Hygiene behaviour against losses caused by Varroa
(Detlev Biel) At a time when many beekeepers are experiencing significant colony losses and there is widespread uncertainty as to how to treat the bees, some beekeepers are looking at their colonies and praying that they will survive the winter and won`t be killed off by the effects of the Varroa mite. We can certainly understand these concerns, although most bees are not killed directly by the mite itself but rather because of the secondary consequences of the Varroa mite.
In principle, it should be noted that our bee colonies are exposed to a constant danger from viruses and bacteria. These are ubiquitous (present) in many places, sometimes by chance or reinforced by neighbouring colonies. They can also have a seasonal effect. One only has to think of the American or European foulbrood, lime, stone or non-pit brood, Nosema, dysentery, amoebic disease, although the viruses with 18 different types clearly stand out. Having said that, all viruses and bacteria have one thing in common, they must manage to get into the body of bees. This can happen via food, amoebae, Nosema apis or Varroa. These viruses and bacteria multiply in the bee and the diseased bee then becomes the “vector” of the further infection chain. As a result, these events can lead to the demise of the entire colony.
Dr. Christoph Otten from the Centre for Bees and Beekeeping in Mayen, for example, has clearly established this with the help of bee monitoring. The more mites there are in the colony, the higher the probability that the col-ony will be lost, since the Varroa, when it sucks at the haemolymphe (the bee blood), intro-duces the viruses that are present into the bee and provides for the further distribution among the colony. These viruses then damage the colonies to such an extent that they often die before winter from the wing deformation virus or the acute bee paralysis virus.

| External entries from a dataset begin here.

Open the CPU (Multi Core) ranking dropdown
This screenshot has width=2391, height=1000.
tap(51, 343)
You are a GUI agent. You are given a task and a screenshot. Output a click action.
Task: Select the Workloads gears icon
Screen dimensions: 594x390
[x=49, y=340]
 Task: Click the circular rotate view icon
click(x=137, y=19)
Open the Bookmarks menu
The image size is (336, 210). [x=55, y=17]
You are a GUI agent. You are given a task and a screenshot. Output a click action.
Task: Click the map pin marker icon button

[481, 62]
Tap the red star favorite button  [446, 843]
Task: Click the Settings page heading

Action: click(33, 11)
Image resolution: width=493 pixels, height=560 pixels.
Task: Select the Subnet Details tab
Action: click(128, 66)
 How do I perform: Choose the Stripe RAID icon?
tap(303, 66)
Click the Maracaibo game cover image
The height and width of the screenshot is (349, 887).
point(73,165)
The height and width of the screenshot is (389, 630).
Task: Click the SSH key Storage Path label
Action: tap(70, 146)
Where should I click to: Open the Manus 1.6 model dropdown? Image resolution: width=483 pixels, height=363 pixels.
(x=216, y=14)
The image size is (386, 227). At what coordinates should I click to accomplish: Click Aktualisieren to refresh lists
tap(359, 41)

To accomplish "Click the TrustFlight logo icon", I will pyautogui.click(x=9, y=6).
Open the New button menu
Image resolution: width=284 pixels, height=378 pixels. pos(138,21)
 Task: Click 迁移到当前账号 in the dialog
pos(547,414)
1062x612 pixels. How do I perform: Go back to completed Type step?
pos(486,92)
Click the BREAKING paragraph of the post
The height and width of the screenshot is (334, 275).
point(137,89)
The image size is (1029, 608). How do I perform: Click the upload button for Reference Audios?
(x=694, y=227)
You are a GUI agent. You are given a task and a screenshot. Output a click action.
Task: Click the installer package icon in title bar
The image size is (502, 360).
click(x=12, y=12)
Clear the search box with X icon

If one considers this statement further, one inevitably concludes that a clear reduction of the number of afflicted bees within the colony significantly increases the chances of survival of the colony as a whole! In addition, this is exact-ly where we come in and where we would like to help you in the future! Our drone line in 2019 is characterised by a special characteristic. Our drone line has a particular, pronounced hygiene behaviour of at least 85%. What does this mean? The bees of the drone line recognise in at least 85% of the cases, if in a cell the brood is sick and/or dead. This behaviour is crucial when considering the health of a bee colony. The earlier a dead larva is detected and removed, the less likely it is that the viruses or bacteria present in the dead larva will develop further. Thus, the viruses no longer reach the stage of spore formation, since they were al-ready removed from the colony before the transformation process.
This hygiene behaviour should be a central breeding goal of all further beekeeping efforts, in particular when one considers the situation of the American foulbrood with the pathogen Eric II, which spreads in many areas in Germany. If bees with a particularly developed hygiene behaviour remove large parts of the dead brood before the viruses spread further, then it is conceivable that colony losses and the imposition of exclusion zones can be avoided.
In addition, the drone line 2019 also shows that bees recognise Varroa-infected cells and often remove them. We see this repeatedly when we look at brood nests and come across open combs when bees that have not yet reached hatching maturity confront us. The bees have recognised the mites in the comb and opened the cell. This behaviour is sufficient to prevent the mites from developing further in the cell and thus not becoming sexually mature. Some of the bees have then been known to remove the brood from the comb, but this is not decisive. The critical factor is the opening of the comb, since the metamorphosis of the mite can only be completed in the sealed comb.
We are always happy to see such behaviour, which is referred to as VSH behaviour. Having said that, this behaviour should be viewed as a possible additional characteristic/performance of our bees, because in order to evaluate it and quantify this activity, all drone colonies would have to be infected with a standardised number of mites at a certain point in time and later brood combs would have to be opened and evaluated on a large scale. It is simply not practical to realise this kind of work given the large number of drone colonies that are to be found in the mating station and in the protectorate band. It is, however, possible to observe the hygiene behaviour of all drone colonies and only select colonies with at least 85% hygiene behaviour.
This approach is particularly interesting and appealing when mating is possible with queens that also have a comparable hygiene behaviour. Queens that have been mated in this way can be ordered from Detlef Biehl, Friederike Brondke or Dr. Peter Stöfen. And if you can take note of the hygiene behaviour of your queens and only allow for mating of the descendants of such queens, then you will be making an important contribution to all beekeepers in their efforts to support their colonies against viruses and bacteria.